## EXERCISE DIRECTIONS
Please repeat the records from the line containing "Click the Memory & Storage section heading" through the line containing "click(43, 71)", word for word, with both lines included.

## ENTRIES PROVIDED
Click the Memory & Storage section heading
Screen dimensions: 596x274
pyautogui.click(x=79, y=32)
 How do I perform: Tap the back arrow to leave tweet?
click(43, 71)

---

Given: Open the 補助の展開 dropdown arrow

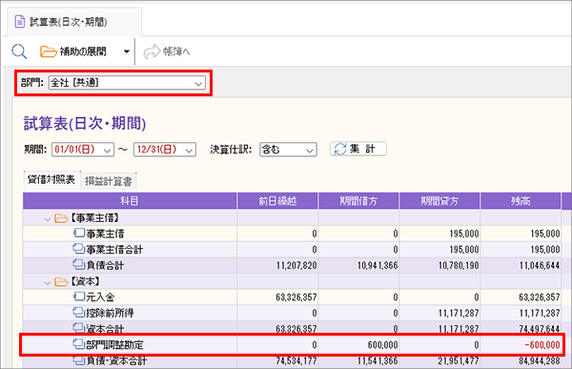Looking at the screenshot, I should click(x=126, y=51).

## ANSWER BELOW
Click the Memory & Storage section heading
Screen dimensions: 596x274
pyautogui.click(x=79, y=32)
 How do I perform: Tap the back arrow to leave tweet?
click(43, 71)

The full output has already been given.